By and by, she appeared on the canvas. The sketch must be perfect, a skeleton for the paint to be draped across.
A delicate figure peered out at her, and as she mixed her pigments and painted her own eyes—large, prying, periwinkle—the power and awe of the ruins appeared in the reflection.
She hadn’t quite finished, but, standing back, she was overcome with what she had managed, and happiness, so fleeting in those days of first heartbreak, fluttered in her breast. Maybe it wasn’t hopelessly terrible.
But that was short-lived. It was getting dark, and those clouds, once simply moody and inspiring, had become genuinely threatening.
Violet hurried to put away her things, realizing with a start that thunder was rolling across the hillside toward her.
No, she thought, stopping, hands frozen into claws, thunder was felt first in the chest, not in the ground.
A horse was approaching, storming into the ruins, hooves drumming hard.
Violet shoved her wooden case of supplies closed, latching it, though she knew she had left many things behind.
She felt suddenly guilty and knew she shouldn’t be caught there.
This was a serious place, draped in sad memories, not to be made light of or defiled.
Yet there she was, caught out as the rider burst through the break between two crumbling walls.
It was not yet evening, but the iron sky melted one ghoulish shadow into another, and the man and his horse seemed a punishment, a haunting.
The man was as immense as the horse, with a hat and dark coat, the whites of his eyes as vivid as two dashes of vigorously struck paint.
She was at once familiar with the stranger, drawn to him, and repelled by the shrieking cry of his horse as it reared and then crashed back down, upsetting her easel.
Violet’s heart raced; her self-portrait was nearly trampled beneath the beast’s hooves.
With a gasp, she stumbled away, clutching her packed paints and brushes.
“Do you know where you stand?” the rider demanded, shouting at her.
“I’m…” There was a small archway through which the comforting promise of Pressmore Estate could be seen.
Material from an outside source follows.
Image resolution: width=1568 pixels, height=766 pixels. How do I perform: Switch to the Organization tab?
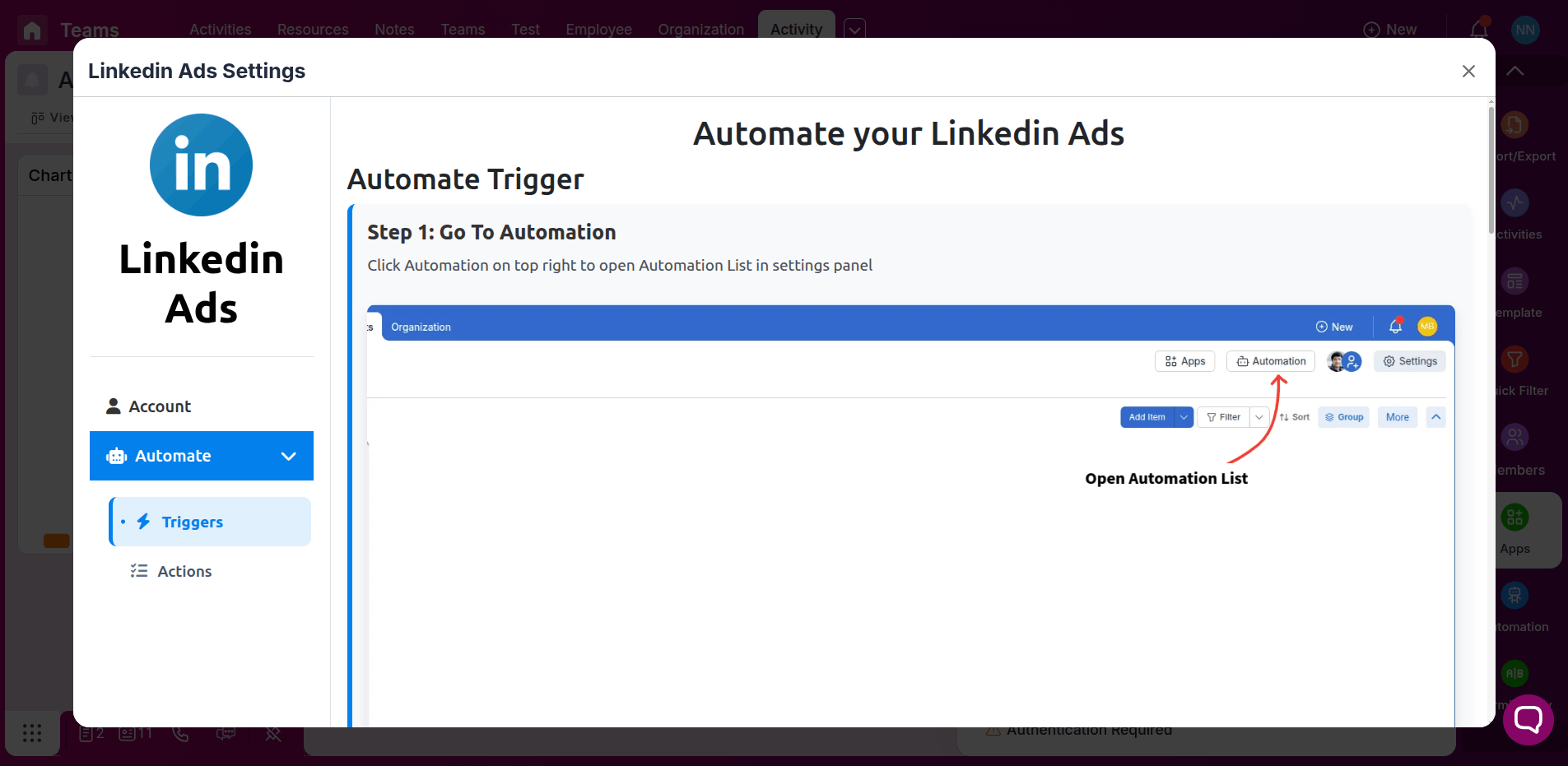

Violet threw herself that way, realizing the horse and rider couldn’t possibly follow through the narrow opening. “I didn’t mean any harm. I didn’t mean…I wasn’t…I merely wished to paint—”
“Leave,” he commanded. “Leave this place!”
Violet swallowed a scream of fright. The rider calmed his horse, backing away, and the last gracious splendor of sunlight withdrew from the ruins, falling across the man’s face for one instant.
The light flickered strangely over his eyes, reflecting off spectacles.
Familiarity turned to recognition, and recognition turned to disgust. It was the man from her aunt’s exhibition in London, the one who had sneeringly insulted her work even while she wallowed inches away, shattered and at her lowest.
Derivative and silly. And for no one.
“You! You.” She paused in the archway, her eyes widening.
An image of him resolved, like a portrait painted in a heartbeat.
The sandy brown hair and honey-gold eyes, the size, the posture.
It appeared the village gossips had been right about Clafton Hall rising again.
So, the oafish little boy had matured into a monster; that made perfect sense.
He was, after all, a Kerr. He drew up his shoulders, expanding impossibly, as if he were no man at all but an apparition.
Violet wouldn’t give him the satisfaction of running; she raised her chin and strode toward the lip of the hill, hoping he saw the challenge in her eyes.